Vero è che l’intermittenza, l’occasionalità e la deframmentazione occupazionale dei lavoratori dello spettacolo hanno da sempre caratterizzato lo svolgimento di tali mansioni, ma il collasso pandemico ha portato ai minimi storici, a carico di queste categorie, con l’ azzeramento delle percentuali di reddito.

La crisi occupazionale, in altri settori è sembrata praticamente inevitabile, non essendo compatibile lo svolgimento di talune mansioni con il protocollo del distanziamento fisico e sociale.

È totalmente crollata la domanda dei servizi domiciliari e domestici: settori questi in cui risulta, praticamente, difficile lavorare rispettando le prescrizioni governative: attività lavorative che, tra l’altro, non possono, certamente, svolgersi da casa!

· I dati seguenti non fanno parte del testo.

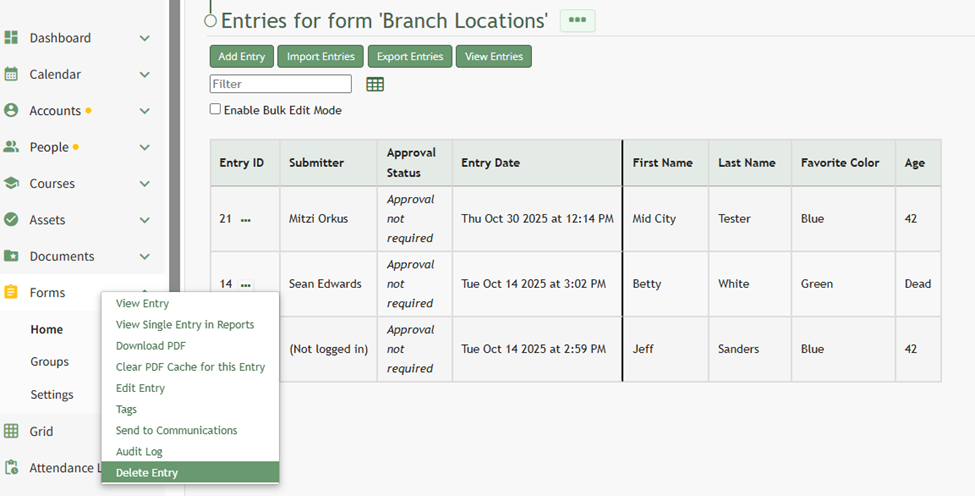Screen dimensions: 975x496
Task: Open the form title ellipsis dropdown
Action: point(577,20)
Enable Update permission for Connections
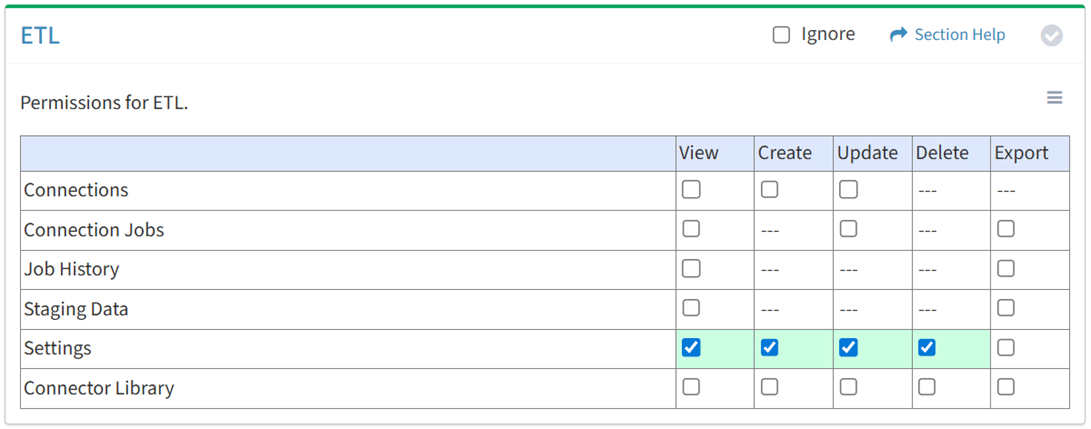 point(848,190)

Tutto ciò ha determinato un’evidente disparità di trattamento, ingenerando incongrue e gravi discrasie tra cittadini appartenenti alla stessa nazione, verosimilmente, e purtroppo, allargando la forbice tra chi nel pubblico può operare in smart working in modalità ordinaria e chi, nel privato, deve cercare di sopravvivere, in attesa di una chiamata o di una proposta di lavoro!

La complessiva situazione depressionaria che oggi coinvolge l’Italia è , sicuramente, da ritenersi immediato ed inevitabile corollario dell’improvviso crollo dei consumi, condizione che ha ingenerato fratture economiche tra gli stessi, distinti, settori produttivi, ha smosso equilibri aziendali ed occupazionali danneggiando notevolmente risorse vitali che, da sempre, per sostenere le proprie famiglie, vivono di espedienti, di occasionalità, di improvvisazione, di prestazioni a termine, ruotando intorno ai settori produttivi, che oggi risultano maggiormente colpiti dalla pandemia (alberghi, ristorazioni, lavori domiciliari, etc).

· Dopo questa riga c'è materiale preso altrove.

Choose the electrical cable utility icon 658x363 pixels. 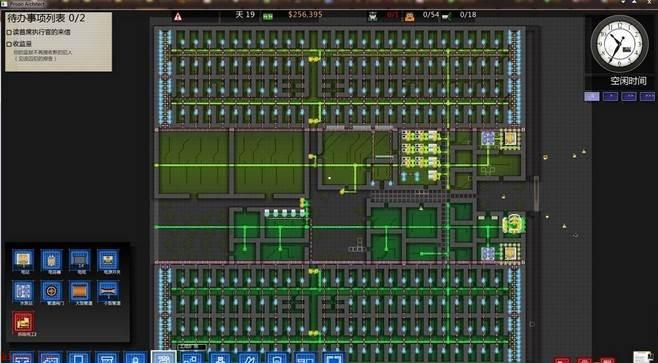point(80,260)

Inevitabilmente, non può che prendersi atto delle nuove, diffuse, forme di povertà sociale atteso che l’ Italia, travolta dalla pandemia, non ha larghi spazi operativi di immediata ripresa.

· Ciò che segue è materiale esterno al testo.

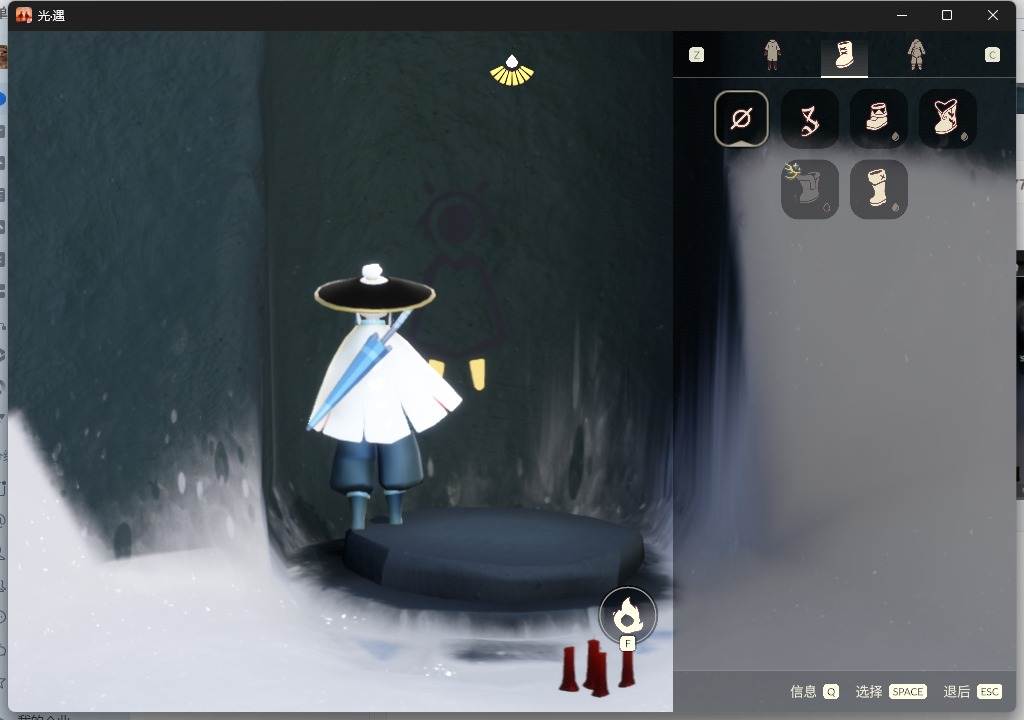The width and height of the screenshot is (1024, 720).
Task: Select the greyed boot with sparkle badge
Action: click(x=810, y=189)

Una situazione, che grava sulle donne ed abbraccia tutte le fasce di età.

Molteplici i fattori di incertezza. Destabilizzante appare la voragine provocata dalla forte caduta della produzione, ma quel che maggiormente preoccupa è il rischio del ripetersi del fenomeno a fine estate, condizione che non potrebbe che peggiorare l’attuale stasi occupazionale.

A tutto questo, si è aggiunta una grave contrazione dei consumi delle famiglie nella domanda dei prodotti non alimentari nei diffusi settori, che vanno dall’abbigliamento agli arredi, dal vestiario alle automobili, dai servizi ricreativi e culturali alle prestazioni offerte da bar e ristoranti, con un’inevitabile vulnerabilità sociale ed occupazionale.

Da sempre, la recessione economica, (quella attuale risulta esser ben sei volte peggiore di quella che ha travolto l’economia nel 2008), ha prodotto effetti deleteri sulla mente e sulla psiche individuale, ma la speranza è l’avverarsi del ritorno alla normalità ed il mutuarsi del disagio in creatività, con auspicabili soluzioni di auto-apprendimento, sollecitazioni di nuovi stimoli occupazionali e formazione di nuove abitudini sociali.